High-Resolution Spatial Transcriptomics from Histology Images using HisToSGE
Zhiceng Shi, Shuailin Xue, Fangfang Zhu, Wenwen Min
TL;DR
This work tackles the challenge of generating high-resolution spatial gene expression from histology by introducing HisToSGE, a model that fuses rich histology features from a Pathology Image Large Model with a learnable spatial feature encoder. The architecture comprises a two-module design: a feature extraction block that creates multimodal patch features and a feature learning block based on multi-head attention to integrate spot coordinates, followed by gene projection heads to produce expression profiles. Empirically, HisToSGE achieves state-of-the-art performance across four ST datasets, improving $PCC$ by up to ~32% and reducing $MSE$ and $MAE$ relative to strong baselines, while better preserving spatial domains and enhancing marker-gene patterns. The results highlight the practical impact of leveraging large-scale histology representations and attention-based fusion for accurate, high-resolution spatial transcriptomics analyses.
Abstract
Spatial transcriptomics (ST) is a groundbreaking genomic technology that enables spatial localization analysis of gene expression within tissue sections. However, it is significantly limited by high costs and sparse spatial resolution. An alternative, more cost-effective strategy is to use deep learning methods to predict high-density gene expression profiles from histological images.

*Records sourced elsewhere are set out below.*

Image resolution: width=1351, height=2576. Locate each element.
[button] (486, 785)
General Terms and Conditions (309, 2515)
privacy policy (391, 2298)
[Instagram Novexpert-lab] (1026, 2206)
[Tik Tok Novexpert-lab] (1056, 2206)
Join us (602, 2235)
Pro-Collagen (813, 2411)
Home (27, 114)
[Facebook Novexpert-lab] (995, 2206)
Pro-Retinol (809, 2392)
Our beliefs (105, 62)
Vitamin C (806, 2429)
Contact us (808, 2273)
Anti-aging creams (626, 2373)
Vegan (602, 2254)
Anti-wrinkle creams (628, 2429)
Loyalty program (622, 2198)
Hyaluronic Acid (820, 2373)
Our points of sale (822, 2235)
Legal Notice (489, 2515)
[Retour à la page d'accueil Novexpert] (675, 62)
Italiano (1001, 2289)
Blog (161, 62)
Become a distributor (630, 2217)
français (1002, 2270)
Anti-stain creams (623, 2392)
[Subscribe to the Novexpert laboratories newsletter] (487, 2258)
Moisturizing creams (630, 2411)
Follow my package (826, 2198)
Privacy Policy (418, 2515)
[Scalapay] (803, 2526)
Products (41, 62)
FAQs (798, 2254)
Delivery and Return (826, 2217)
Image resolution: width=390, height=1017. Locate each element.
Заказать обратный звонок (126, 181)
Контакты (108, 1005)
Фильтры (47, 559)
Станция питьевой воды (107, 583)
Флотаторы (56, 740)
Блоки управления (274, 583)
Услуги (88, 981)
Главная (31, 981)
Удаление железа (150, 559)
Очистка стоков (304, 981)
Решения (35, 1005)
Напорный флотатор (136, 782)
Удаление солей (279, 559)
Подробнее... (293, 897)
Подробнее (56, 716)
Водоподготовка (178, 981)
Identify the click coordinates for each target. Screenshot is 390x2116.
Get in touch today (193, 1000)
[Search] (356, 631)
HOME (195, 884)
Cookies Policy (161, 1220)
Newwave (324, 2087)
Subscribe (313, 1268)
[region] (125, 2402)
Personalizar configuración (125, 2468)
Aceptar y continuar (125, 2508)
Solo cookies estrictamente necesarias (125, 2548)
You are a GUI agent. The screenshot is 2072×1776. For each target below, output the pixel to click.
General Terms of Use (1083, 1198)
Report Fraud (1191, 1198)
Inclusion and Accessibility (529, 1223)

However, existing methods struggle to capture rich image features effectively or rely on low-dimensional positional coordinates, making it difficult to accurately predict high-resolution gene expression profiles. To address these limitations, we developed HisToSGE, a method that employs a Pathology Image Large Model (PILM) to extract rich image features from histological images and utilizes a feature learning module to robustly generate high-resolution gene expression profiles. We evaluated HisToSGE on four ST datasets, comparing its performance with five state-of-the-art baseline methods. The results demonstrate that HisToSGE excels in generating high-resolution gene expression profiles and performing downstream tasks such as spatial domain identification. All code and public datasets used in this paper are available at https://github.com/wenwenmin/HisToSGE and https://zenodo.org/records/12792163.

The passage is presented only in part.